The above exchange is from a scene that takes place early on in the Touchstone Pictures film, Who Framed Roger Rabbit. In the scene, private detective Eddie Valiant – portrayed by British actor Bob Hoskins – has just hopped a ride on the rear of a passing Pacific Electric red car, where a couple of street kids have already helped themselves to a ride of their own. While Valiant’s statement foreshadowed a key plot element of the film, it was not just incidental hyperbole.

Indeed, Southern California’s Pacific Electric interurban streetcar system was a world leader in public transit in the early decades of the twentieth century.

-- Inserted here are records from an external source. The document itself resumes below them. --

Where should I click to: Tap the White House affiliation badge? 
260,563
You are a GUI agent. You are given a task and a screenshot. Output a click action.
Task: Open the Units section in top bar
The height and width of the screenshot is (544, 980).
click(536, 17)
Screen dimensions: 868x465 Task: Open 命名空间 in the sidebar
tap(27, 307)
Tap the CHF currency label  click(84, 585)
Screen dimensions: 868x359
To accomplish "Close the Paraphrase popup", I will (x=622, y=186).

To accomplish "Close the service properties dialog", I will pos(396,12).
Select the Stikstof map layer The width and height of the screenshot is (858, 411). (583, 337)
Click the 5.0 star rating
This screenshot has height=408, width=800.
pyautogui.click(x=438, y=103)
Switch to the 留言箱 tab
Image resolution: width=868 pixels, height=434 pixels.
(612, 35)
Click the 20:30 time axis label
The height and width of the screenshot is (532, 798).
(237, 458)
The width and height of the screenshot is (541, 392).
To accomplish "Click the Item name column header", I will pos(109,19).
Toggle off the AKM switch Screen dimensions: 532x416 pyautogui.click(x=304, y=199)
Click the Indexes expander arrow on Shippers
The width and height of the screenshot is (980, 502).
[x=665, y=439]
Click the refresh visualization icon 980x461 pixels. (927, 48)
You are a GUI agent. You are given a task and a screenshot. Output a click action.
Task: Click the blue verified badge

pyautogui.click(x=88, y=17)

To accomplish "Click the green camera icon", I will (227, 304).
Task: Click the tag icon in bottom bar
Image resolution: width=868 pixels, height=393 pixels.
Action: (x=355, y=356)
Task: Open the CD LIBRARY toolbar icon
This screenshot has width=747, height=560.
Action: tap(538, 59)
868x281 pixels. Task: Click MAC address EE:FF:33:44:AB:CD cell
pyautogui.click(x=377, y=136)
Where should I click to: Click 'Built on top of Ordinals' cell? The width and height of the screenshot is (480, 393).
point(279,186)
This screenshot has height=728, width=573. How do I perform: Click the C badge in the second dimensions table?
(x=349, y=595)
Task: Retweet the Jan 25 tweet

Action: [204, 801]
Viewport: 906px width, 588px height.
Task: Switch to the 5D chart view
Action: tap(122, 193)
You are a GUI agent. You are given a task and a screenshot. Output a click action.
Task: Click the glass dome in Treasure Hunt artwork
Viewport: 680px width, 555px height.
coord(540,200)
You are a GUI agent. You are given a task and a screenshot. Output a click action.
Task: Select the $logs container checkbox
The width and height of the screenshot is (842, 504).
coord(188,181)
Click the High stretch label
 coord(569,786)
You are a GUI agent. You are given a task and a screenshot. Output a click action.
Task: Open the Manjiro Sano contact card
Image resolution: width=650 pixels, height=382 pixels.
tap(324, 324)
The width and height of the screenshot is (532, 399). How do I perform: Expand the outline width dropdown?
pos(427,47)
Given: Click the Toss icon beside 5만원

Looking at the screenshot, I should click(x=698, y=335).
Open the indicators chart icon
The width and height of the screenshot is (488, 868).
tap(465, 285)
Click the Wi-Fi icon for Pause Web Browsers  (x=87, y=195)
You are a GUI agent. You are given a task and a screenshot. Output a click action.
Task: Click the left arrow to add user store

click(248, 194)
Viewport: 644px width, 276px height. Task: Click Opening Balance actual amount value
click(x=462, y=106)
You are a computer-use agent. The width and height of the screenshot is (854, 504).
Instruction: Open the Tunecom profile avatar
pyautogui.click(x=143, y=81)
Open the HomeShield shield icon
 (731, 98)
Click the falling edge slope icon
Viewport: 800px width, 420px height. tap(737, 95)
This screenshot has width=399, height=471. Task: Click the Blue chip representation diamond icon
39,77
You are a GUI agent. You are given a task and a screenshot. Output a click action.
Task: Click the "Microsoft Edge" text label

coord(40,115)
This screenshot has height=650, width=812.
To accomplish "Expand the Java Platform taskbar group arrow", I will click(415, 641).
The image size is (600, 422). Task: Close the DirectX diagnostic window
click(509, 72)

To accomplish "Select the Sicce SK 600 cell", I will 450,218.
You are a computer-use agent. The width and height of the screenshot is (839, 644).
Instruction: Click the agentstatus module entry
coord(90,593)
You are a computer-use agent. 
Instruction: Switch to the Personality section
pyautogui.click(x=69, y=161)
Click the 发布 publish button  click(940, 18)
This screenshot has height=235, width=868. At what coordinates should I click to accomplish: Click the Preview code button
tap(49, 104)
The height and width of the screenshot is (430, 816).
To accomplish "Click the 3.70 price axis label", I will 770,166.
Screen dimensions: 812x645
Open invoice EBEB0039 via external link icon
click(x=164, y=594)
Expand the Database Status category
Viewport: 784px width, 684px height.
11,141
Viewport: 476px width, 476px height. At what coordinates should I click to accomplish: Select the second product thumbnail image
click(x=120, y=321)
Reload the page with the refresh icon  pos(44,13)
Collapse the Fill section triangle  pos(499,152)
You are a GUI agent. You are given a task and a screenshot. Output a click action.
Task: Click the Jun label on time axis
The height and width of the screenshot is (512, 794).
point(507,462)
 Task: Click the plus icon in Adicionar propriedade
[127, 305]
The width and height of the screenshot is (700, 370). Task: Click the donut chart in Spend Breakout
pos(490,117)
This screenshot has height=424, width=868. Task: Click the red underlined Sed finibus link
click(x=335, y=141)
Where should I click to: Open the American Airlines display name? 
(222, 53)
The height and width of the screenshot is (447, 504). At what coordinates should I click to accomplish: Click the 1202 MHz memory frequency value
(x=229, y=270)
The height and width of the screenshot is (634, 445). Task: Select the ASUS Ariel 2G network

In his 1971 book, Los Angeles: the Architecture of Four Ecologies, author Reyner Banham states, “The Big Red Cars ran all over the Los Angeles area — literally all over.” And in The Electric Interurban Railways in America, historians George W. Hilton and John F. Due placed the Los Angeles network as “the largest intercity electronic railway system in the U.S.,” covering 25 percent more mileage than today’s New York City subway.

But in a twist of irony, Eddie Valiant’s simple declaration of LA’s transit supremacy presages the demise of this once mighty electric railway system.

Henry Edwards Huntington

Henry Edwards Huntington was born on February 27, 1850, in Oneonta, New York. Having grown up hearing about his uncle, Collis P. Huntington – one of the “Big Four” founders of the Central Pacific Railroad – Henry would eventually go to work for his uncle, holding several executive positions under him with the Southern Pacific.

Henry Huntington had anticipated that when his uncle Collis died, he would assume control of the Central Pacific and Southern Pacific, but this move was blocked by one of the railroads’ major bondholders, and Henry was forced to sell his interests to E. H. Harriman.

Electric trolleys had first appeared in Los Angeles, California in 1887. By the mid-1890s, through various mergers with other local railways, electric streetcar service reached from the mountains of the San Gabriel Valley, to the coast at Santa Monica.

In a good-natured competition with his uncle’s Southern Pacific, Henry Huntington purchased the narrow gauge Los Angeles Railway (LARy) in 1898. When his plans to succeed his uncle were frustrated following Collis’ death in 1900, Huntington shifted his focus to building up a Southern California-based interurban streetcar system, and in 1901 formed the Pacific Electric Railway.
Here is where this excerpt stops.